How would they acquire their first 10, 50, and 100 customers
- First 10: Run hands‑on, sales‑led pilots with inbound YC/demo leads and referrals, scoped to a clear AP pain (e.g., invoice ingestion → ERP sync) and measured with pilot KPIs similar to the insurance case study (homepage, case study, YC).
- First 50: Productize the pilot into a fixed‑scope 30–90 day package sold by a small SDR/AE team and delivered via a template onboarding playbook plus one integrations engineer; add bookkeeping/AP partners and accounting consultancies as channel feeders (homepage, YC).

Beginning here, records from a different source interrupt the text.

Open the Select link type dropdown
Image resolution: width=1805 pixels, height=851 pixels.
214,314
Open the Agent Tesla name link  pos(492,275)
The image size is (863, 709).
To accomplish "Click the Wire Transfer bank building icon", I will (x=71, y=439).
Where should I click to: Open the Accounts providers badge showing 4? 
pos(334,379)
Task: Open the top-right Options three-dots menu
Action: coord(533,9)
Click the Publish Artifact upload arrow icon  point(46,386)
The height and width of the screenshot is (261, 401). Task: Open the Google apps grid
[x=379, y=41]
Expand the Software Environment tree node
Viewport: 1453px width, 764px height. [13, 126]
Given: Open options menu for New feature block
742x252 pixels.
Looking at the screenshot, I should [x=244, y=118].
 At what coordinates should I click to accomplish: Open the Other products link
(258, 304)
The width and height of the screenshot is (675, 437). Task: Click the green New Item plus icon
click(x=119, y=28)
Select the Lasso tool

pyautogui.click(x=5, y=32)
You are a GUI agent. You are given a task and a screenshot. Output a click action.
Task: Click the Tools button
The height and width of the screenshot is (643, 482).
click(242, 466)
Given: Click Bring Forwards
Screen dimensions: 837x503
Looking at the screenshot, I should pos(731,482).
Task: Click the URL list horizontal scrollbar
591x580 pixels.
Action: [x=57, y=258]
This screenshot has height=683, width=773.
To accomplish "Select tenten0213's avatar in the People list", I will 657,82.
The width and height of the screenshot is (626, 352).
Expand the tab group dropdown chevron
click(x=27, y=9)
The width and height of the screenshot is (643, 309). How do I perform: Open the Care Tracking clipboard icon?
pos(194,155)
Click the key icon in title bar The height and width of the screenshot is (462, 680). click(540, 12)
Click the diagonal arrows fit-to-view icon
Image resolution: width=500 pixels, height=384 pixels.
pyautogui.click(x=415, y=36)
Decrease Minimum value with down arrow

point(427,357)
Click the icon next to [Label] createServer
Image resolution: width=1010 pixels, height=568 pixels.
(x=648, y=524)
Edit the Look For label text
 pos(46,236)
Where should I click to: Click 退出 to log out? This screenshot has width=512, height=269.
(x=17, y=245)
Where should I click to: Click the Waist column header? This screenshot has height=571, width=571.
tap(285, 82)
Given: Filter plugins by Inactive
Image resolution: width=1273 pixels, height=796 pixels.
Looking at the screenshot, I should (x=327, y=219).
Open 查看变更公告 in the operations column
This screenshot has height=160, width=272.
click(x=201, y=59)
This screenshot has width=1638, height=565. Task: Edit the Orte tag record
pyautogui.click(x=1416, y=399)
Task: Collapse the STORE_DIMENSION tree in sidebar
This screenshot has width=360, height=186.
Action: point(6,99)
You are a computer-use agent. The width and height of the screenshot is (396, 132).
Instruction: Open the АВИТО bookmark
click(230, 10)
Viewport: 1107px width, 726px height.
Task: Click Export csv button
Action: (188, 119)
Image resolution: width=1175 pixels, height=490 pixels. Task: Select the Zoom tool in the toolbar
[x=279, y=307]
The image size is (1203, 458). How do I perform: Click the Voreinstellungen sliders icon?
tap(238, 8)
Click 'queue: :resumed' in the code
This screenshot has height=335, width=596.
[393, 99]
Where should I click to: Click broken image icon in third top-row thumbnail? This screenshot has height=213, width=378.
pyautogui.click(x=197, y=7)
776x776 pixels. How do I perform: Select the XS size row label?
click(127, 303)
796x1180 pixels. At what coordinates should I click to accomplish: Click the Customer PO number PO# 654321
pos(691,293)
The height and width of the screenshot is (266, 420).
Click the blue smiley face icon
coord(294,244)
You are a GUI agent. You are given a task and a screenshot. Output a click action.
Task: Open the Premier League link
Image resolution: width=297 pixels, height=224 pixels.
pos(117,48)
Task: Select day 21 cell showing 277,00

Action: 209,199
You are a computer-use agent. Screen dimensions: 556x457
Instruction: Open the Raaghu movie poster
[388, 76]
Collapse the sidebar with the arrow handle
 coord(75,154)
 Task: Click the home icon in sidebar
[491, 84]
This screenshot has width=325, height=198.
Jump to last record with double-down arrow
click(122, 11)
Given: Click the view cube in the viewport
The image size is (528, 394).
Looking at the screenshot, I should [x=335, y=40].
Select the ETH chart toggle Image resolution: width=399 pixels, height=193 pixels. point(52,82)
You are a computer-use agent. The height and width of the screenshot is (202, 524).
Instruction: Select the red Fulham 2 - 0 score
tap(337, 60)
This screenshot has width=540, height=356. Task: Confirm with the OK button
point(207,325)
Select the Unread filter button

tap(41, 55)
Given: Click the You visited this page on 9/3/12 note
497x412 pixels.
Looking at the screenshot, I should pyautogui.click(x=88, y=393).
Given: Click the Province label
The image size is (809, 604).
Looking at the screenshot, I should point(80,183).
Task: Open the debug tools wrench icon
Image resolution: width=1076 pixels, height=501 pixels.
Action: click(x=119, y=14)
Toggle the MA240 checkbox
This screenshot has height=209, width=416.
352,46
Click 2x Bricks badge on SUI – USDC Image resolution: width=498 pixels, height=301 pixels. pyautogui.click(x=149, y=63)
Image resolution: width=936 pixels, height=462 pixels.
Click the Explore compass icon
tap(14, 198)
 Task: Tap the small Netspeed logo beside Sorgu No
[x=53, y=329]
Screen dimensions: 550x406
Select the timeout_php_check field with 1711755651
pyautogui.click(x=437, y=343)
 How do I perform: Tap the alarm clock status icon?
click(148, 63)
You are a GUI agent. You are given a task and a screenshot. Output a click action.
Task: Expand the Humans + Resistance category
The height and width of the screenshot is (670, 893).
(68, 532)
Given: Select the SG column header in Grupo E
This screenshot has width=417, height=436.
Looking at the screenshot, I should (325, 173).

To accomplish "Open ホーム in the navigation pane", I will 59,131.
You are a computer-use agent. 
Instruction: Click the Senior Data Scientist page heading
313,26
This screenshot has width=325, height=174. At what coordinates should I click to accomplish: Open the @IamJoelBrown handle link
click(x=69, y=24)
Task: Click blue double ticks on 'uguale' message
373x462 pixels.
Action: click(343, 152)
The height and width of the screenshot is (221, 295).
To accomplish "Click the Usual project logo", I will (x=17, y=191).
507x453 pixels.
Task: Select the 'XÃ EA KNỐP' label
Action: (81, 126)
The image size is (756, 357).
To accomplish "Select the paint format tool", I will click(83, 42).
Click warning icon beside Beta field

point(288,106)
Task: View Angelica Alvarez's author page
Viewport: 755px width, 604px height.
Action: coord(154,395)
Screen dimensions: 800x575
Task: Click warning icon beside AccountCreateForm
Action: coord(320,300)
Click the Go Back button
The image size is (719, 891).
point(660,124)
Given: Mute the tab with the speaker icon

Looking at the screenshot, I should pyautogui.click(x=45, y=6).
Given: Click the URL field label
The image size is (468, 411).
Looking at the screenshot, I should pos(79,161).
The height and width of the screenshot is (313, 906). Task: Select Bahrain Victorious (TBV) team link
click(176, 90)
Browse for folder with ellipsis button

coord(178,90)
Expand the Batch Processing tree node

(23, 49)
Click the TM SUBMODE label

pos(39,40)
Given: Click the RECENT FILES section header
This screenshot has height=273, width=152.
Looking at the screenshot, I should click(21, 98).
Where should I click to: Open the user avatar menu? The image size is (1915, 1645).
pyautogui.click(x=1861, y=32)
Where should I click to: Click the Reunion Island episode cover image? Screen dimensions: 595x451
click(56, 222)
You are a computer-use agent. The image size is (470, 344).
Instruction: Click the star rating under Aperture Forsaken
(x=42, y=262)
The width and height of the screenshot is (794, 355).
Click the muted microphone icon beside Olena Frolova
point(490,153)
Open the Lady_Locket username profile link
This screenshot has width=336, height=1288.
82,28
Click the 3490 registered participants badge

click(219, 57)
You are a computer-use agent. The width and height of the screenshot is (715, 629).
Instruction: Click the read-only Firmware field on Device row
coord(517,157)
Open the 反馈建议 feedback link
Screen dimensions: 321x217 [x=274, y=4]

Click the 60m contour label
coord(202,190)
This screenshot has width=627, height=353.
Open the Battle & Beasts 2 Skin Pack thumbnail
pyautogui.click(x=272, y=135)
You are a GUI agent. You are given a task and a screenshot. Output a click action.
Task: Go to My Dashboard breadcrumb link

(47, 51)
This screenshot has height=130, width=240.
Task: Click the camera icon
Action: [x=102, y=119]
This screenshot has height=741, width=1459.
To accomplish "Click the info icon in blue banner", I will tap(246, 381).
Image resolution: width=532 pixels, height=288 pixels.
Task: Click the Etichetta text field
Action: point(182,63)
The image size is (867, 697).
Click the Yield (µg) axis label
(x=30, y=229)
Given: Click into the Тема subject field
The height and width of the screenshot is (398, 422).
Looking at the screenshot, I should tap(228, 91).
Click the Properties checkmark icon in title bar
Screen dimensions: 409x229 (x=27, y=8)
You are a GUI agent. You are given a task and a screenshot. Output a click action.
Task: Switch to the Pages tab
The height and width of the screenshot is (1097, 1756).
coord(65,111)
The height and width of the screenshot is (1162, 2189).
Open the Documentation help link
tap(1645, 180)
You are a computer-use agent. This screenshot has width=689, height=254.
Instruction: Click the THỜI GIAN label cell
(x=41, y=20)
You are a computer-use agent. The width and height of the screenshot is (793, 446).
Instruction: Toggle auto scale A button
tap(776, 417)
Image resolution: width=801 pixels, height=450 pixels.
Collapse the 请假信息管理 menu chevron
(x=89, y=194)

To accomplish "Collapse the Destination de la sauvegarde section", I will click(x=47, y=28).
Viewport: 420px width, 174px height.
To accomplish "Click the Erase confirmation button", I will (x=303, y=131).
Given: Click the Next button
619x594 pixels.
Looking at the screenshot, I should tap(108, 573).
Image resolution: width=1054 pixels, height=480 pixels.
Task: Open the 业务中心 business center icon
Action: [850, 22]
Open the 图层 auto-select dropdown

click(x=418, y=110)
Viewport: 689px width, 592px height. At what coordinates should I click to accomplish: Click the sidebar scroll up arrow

- First 100: Introduce a priced production‑onboarding SKU, expand ERP/payments integrations (e.g., Workday/QuickBooks now; add NetSuite/Sage/Oracle), build customer success for rollouts, and use ERP marketplaces, partner listings, and case studies to win larger shared‑services and enterprise accounts (case study, homepage, YC).
What is the rough total addressable market
Top-down context:
Analyst estimates put accounts payable automation software in the low‑to‑mid single‑digit billions today, e.g., about $3.1B in 2023 growing ~13% CAGR and around $6.2B in 2025, with broader invoice‑processing markets estimated much larger (Grand View Research, Mordor Intelligence, Credence Research).
Bottom-up calculation:
Illustrative: assume ~200,000 global companies in the 100–5,000 employee band are realistic AP‑automation buyers within 5 years, at an average $20k ARR per account. That implies roughly $4B in annual software spend, consistent with top‑down AP‑automation ranges.
Assumptions:
- Targetable company count ≈200k globally in 100–5,000 employee segment with active invoice workflows.
- Average contract value (software only) ≈$20k ARR, reflecting mid‑market/enterprise deployments rather than very small businesses.
- Assumes these firms are within a 5‑year adoption window (effective adoption rate embedded in targetable count).
Who are some of their notable competitors
- Bill.com: Cloud AP and payments for small/growing businesses; self‑serve bill capture, approvals, and vendor payments synced to accounting.
- Tipalti: End‑to‑end payables and global payouts for multi‑entity/international vendors; strong in onboarding, tax/compliance, and fraud controls.
- Stampli: Invoice‑centric AP automation with AI‑assisted extraction/coding and collaboration; known for exception handling and ERP integrations.
- AvidXchange: AP automation plus large payments network focused on mid‑market and enterprise; emphasizes invoice digitization and at‑scale payments.
- Airbase (part of Paylocity): Spend management and AP automation in one system (cards, expenses, invoice‑to‑GL); used by startups and growth‑stage finance teams.